How QA works
Every tenant ships a machine-readable test contract: qa-manifest.yaml, at the root of
the tenant folder. It declares, per document type and per action, exactly what a
correct render looks like — which sections must appear, which must not, and which
strings must never show up in output.
Changes are test-driven: you extend the manifest first (the suite goes red), then implement until it goes green. The manifest is not documentation that drifts from reality — the test harness reads it directly and renders every declared dataset on every change. See Running the test harness.
What the manifest declares
Per document type
Each entry under doc_types declares the schema, the template, and one or more
datasets. Each dataset carries expect_selectors (section ids that must be present in
the rendered document) and absent_selectors (section ids that must not render). The
proposal document also declares an itinerary_mode per dataset, because it renders
either day-based or service-based itineraries.
A real excerpt (one dataset shown):
tenant_id: meridian
doc_types:
option:
schema: schemas/option-1.0.json
template: templates/option/v1.0/template.html
datasets:
- id: touring
data: sample-data/option.json
description: Fixed-departure escorted tour
itinerary_mode: days
expect_selectors: ["#hero", "#personal-message", "#highlights",
"#itinerary", "#accommodations", "#inclusions", "#pricing",
"#terms", "#specialist", "#trust-pillars", "#footer"]
absent_selectors: ["#services", "#stay-units", "#flights"]
The selector ids come from a canonical section registry (documented in the manifest header) — templates must use these exact ids, because the harness asserts them.
Per action
Document actions render the same dataset with different _display flags — a no-price
proposal hides pricing, an option hold shows the hold banner.
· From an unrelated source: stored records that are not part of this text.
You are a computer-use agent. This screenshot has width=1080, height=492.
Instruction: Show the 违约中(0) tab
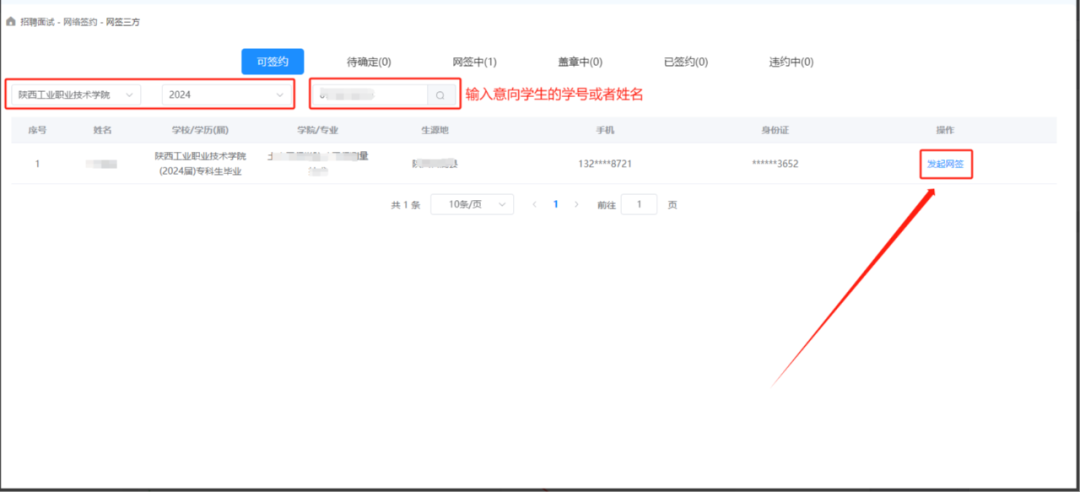[791, 62]
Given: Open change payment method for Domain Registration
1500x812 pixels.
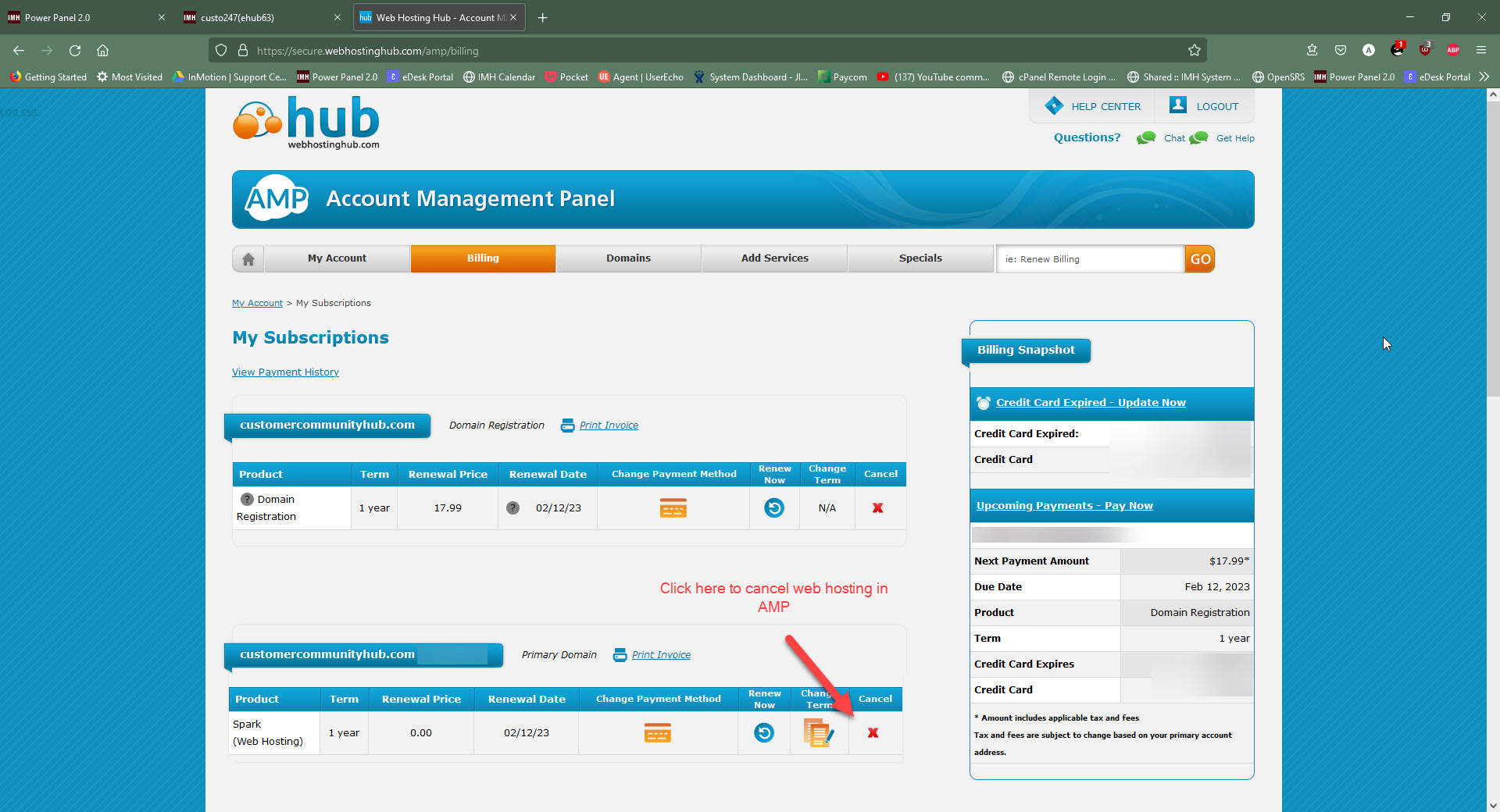Looking at the screenshot, I should (673, 509).
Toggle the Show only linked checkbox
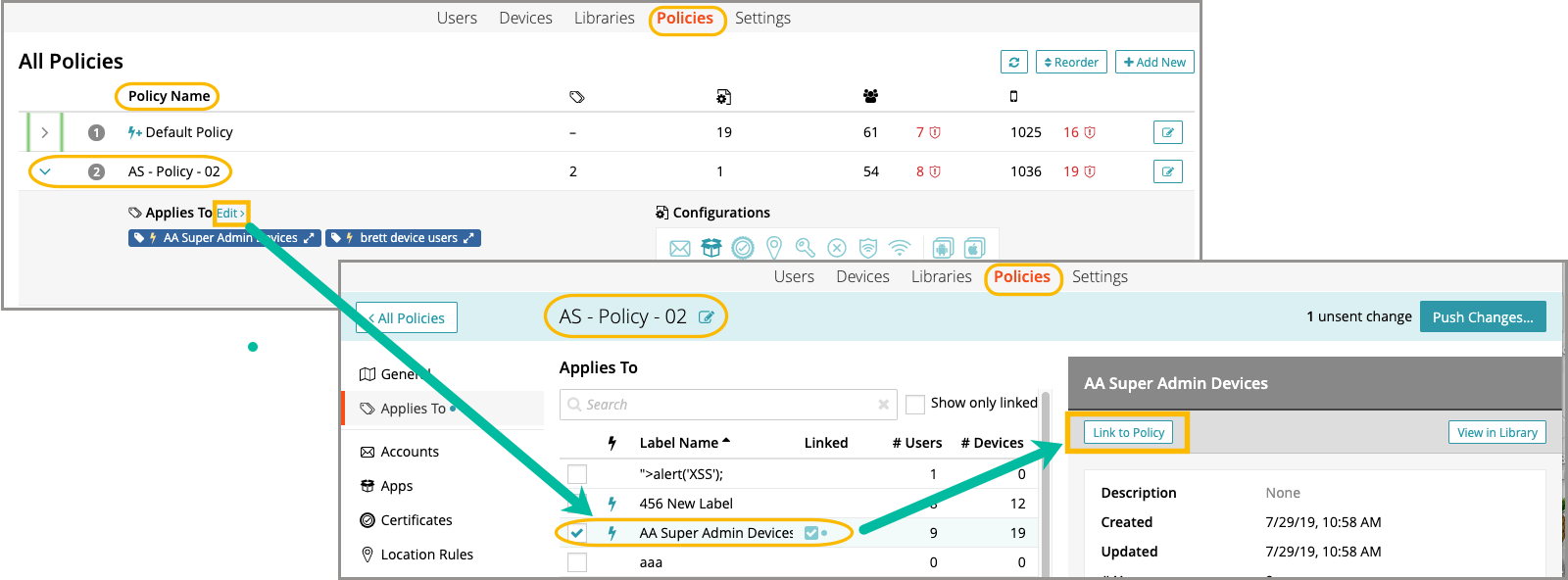The image size is (1568, 580). (915, 404)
Each actions entry
declares display_overrides (merged into _display exactly as the blueprint's
hide_sections / show_sections configuration would inject them) plus the selector
expectations that variant must produce:
actions:
- id: create_no_price_quote
dataset: touring
display_overrides: { showPricing: false, showPaymentButton: false,
showTravelProtection: false, showTerms: false }
absent_selectors: ["#pricing", "#payment-cta", "#travel-protection", "#terms"]
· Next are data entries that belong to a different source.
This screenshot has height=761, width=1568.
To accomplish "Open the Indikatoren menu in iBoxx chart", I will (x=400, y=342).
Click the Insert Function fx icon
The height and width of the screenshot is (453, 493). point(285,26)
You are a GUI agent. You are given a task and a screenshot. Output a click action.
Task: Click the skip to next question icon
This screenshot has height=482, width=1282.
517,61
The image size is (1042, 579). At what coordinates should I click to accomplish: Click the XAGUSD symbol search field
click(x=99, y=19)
This mirrors the blueprint one-to-one: the manifest encodes what each
create_document_actions entry must produce, so a template edit that breaks an action
variant fails the suite even if the default render still looks fine. See
Tailoring documents for how to add action entries.
Defaults
The defaults block pins the conditions every render runs under:
defaults:
template_version: v1.0
schema_version: '1.0'
viewports:
- { name: desktop, width: 1200, height: 900 }
- { name: mobile, width: 390, height: 844 }
forbidden_strings: ["undefined", "[object Object]", "NaN", "{{", "Invalid date"]
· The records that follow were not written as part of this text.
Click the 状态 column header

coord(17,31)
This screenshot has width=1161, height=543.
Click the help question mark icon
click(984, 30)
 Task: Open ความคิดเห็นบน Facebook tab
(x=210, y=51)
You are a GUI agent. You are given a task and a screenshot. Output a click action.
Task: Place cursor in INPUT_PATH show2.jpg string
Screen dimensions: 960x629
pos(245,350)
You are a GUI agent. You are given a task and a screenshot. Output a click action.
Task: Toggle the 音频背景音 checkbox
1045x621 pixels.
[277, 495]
- Versions — the template and schema versions under test are pinned, so a version bump is an explicit, reviewed change.
- Two viewports — every dataset and every action variant is rendered at desktop (1200×900) and mobile (390×844), and the selector assertions run at both.
- Forbidden strings —
undefined,[object Object],NaN,{{, andInvalid datemust never appear anywhere in rendered output. Each of these is the fingerprint of a specific defect: missing data reaching a template, an object rendered without formatting, broken arithmetic, an unrendered placeholder, or a bad date value.


Why this matters to you
Every template or configuration change is verified by rendering every dataset of every document type, at both viewports, including every action variant, before it can merge. That means:
- A change to one section cannot silently break another document type — the whole matrix re-renders.
- Brand or token changes are verified visually and structurally, not by eyeballing one page.
- The no-price guarantee, the trade firewall, and section visibility rules are asserted by machine on every merge request, not by convention.
The manifest travels with your tenant when you fork the baseline. Keep it authoritative: when you trim document types, remove their manifest entries; when you add anything, add its expectations first.